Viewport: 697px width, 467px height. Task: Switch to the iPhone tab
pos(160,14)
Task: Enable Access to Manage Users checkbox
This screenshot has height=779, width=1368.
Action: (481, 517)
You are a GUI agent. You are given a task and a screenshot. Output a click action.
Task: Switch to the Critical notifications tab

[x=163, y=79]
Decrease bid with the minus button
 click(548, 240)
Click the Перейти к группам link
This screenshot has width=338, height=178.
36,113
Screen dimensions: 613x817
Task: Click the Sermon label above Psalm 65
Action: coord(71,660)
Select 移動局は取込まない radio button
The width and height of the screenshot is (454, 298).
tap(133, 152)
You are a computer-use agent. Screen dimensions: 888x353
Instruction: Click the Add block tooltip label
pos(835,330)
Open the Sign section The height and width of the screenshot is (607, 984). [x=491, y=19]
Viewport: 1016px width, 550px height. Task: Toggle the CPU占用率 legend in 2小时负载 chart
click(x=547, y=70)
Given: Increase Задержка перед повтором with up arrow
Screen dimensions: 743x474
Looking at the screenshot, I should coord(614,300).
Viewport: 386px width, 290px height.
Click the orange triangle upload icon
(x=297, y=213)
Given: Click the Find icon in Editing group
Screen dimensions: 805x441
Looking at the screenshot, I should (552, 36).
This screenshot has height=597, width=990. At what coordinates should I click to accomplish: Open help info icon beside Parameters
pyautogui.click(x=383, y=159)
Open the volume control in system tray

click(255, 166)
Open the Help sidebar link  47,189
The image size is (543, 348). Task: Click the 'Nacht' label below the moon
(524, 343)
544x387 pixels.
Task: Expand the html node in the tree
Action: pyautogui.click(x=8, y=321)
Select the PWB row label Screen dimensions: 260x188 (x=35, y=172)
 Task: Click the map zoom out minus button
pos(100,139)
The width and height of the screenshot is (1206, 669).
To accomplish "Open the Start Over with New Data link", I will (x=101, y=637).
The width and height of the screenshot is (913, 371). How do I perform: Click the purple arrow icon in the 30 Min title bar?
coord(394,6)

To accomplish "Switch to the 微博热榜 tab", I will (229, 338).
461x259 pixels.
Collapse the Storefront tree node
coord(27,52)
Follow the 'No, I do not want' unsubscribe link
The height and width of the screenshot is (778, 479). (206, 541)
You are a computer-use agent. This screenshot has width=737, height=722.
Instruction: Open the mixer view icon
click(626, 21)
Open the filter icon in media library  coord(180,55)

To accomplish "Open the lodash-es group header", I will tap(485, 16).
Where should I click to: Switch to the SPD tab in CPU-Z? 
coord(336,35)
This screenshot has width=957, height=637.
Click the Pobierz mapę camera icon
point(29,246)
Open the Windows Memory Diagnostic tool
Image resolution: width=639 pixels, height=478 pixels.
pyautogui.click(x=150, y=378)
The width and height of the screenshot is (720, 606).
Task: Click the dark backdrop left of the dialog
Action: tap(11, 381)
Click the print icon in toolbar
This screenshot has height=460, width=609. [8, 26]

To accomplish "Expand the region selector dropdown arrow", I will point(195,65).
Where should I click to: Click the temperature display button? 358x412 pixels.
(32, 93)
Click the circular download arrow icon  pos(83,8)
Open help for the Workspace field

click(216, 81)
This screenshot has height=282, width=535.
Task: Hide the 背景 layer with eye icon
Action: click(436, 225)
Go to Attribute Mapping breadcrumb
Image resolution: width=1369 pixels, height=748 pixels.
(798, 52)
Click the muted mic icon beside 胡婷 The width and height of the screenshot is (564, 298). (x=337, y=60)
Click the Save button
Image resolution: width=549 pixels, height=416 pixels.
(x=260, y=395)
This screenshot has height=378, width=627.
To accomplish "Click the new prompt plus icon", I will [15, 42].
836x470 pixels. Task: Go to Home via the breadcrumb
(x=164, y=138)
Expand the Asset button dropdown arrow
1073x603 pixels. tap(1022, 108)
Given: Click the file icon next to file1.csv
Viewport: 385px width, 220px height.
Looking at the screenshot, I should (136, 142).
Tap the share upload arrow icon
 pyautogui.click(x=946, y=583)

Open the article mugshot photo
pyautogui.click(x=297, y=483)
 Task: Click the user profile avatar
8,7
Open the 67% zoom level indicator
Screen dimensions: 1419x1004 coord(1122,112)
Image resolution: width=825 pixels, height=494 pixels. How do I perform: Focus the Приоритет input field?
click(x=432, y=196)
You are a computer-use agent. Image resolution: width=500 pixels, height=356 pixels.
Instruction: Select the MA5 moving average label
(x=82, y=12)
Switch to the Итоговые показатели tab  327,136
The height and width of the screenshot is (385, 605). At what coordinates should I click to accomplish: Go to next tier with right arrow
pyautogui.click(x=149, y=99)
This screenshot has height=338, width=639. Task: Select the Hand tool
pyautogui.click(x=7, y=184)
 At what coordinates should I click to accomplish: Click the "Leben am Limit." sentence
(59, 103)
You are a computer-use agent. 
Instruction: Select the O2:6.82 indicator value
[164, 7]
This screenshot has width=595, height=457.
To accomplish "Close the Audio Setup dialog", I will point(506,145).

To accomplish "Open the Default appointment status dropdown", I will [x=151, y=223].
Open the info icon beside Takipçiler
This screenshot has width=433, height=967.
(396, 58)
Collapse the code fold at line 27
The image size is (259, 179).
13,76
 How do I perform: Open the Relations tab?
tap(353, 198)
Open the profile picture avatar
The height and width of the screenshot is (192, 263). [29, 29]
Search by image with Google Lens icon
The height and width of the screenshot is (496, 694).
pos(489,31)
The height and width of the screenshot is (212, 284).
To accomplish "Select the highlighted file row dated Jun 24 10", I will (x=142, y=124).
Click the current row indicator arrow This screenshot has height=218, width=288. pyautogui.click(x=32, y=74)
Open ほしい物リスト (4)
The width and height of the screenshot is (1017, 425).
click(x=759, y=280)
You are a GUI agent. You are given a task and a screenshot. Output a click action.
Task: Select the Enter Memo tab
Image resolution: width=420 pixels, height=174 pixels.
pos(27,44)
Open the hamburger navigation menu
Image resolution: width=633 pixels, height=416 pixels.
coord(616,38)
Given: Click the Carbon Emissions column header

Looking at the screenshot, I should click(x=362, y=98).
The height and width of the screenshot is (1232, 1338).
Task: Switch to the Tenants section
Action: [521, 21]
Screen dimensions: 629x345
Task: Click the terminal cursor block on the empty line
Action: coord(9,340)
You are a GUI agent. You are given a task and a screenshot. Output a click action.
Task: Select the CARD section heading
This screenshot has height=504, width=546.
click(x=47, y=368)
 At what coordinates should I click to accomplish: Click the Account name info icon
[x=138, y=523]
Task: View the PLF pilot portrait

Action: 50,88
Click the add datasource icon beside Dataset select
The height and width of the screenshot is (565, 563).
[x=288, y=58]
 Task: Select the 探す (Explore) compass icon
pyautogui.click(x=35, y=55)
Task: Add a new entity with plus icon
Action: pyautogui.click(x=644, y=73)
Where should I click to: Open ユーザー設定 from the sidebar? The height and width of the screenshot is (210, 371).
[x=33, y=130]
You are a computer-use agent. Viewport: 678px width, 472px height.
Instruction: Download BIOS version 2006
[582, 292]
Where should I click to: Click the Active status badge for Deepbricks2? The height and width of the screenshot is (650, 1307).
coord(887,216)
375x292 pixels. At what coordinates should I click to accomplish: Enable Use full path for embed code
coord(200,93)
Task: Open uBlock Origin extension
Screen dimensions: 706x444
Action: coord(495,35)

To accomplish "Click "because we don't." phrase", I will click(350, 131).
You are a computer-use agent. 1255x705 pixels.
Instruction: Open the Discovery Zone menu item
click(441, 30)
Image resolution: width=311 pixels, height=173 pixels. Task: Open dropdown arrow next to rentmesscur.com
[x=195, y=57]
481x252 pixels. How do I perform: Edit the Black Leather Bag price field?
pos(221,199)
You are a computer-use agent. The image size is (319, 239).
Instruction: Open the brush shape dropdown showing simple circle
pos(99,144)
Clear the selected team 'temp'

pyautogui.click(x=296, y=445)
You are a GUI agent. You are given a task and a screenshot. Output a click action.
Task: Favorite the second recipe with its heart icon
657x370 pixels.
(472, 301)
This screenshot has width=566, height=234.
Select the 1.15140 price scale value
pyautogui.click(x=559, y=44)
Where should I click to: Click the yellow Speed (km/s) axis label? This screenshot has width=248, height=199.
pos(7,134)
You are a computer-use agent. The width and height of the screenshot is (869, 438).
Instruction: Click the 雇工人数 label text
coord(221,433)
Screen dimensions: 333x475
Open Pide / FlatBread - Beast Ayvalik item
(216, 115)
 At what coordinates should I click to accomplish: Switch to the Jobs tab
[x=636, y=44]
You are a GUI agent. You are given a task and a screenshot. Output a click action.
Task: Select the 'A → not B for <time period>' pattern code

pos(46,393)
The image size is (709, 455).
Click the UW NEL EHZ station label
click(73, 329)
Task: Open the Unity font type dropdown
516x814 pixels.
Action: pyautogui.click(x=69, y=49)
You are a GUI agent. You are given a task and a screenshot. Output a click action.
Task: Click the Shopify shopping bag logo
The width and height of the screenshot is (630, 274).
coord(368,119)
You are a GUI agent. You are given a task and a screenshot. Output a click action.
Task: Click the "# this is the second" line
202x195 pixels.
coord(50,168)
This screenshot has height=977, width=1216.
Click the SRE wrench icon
----------------------------------------
> _Action item_
Take the lines from the first line of the records through the line holding "Given: Click the Find icon in Editing group", both included, and please reproduce them exactly with nothing added.

> _Solution to this task_
Viewport: 697px width, 467px height. Task: Switch to the iPhone tab
pos(160,14)
Task: Enable Access to Manage Users checkbox
This screenshot has height=779, width=1368.
Action: (481, 517)
You are a GUI agent. You are given a task and a screenshot. Output a click action.
Task: Switch to the Critical notifications tab

[x=163, y=79]
Decrease bid with the minus button
 click(548, 240)
Click the Перейти к группам link
This screenshot has width=338, height=178.
36,113
Screen dimensions: 613x817
Task: Click the Sermon label above Psalm 65
Action: coord(71,660)
Select 移動局は取込まない radio button
The width and height of the screenshot is (454, 298).
tap(133, 152)
You are a computer-use agent. Screen dimensions: 888x353
Instruction: Click the Add block tooltip label
pos(835,330)
Open the Sign section The height and width of the screenshot is (607, 984). [x=491, y=19]
Viewport: 1016px width, 550px height. Task: Toggle the CPU占用率 legend in 2小时负载 chart
click(x=547, y=70)
Given: Increase Задержка перед повтором with up arrow
Screen dimensions: 743x474
Looking at the screenshot, I should coord(614,300).
Viewport: 386px width, 290px height.
Click the orange triangle upload icon
(x=297, y=213)
Given: Click the Find icon in Editing group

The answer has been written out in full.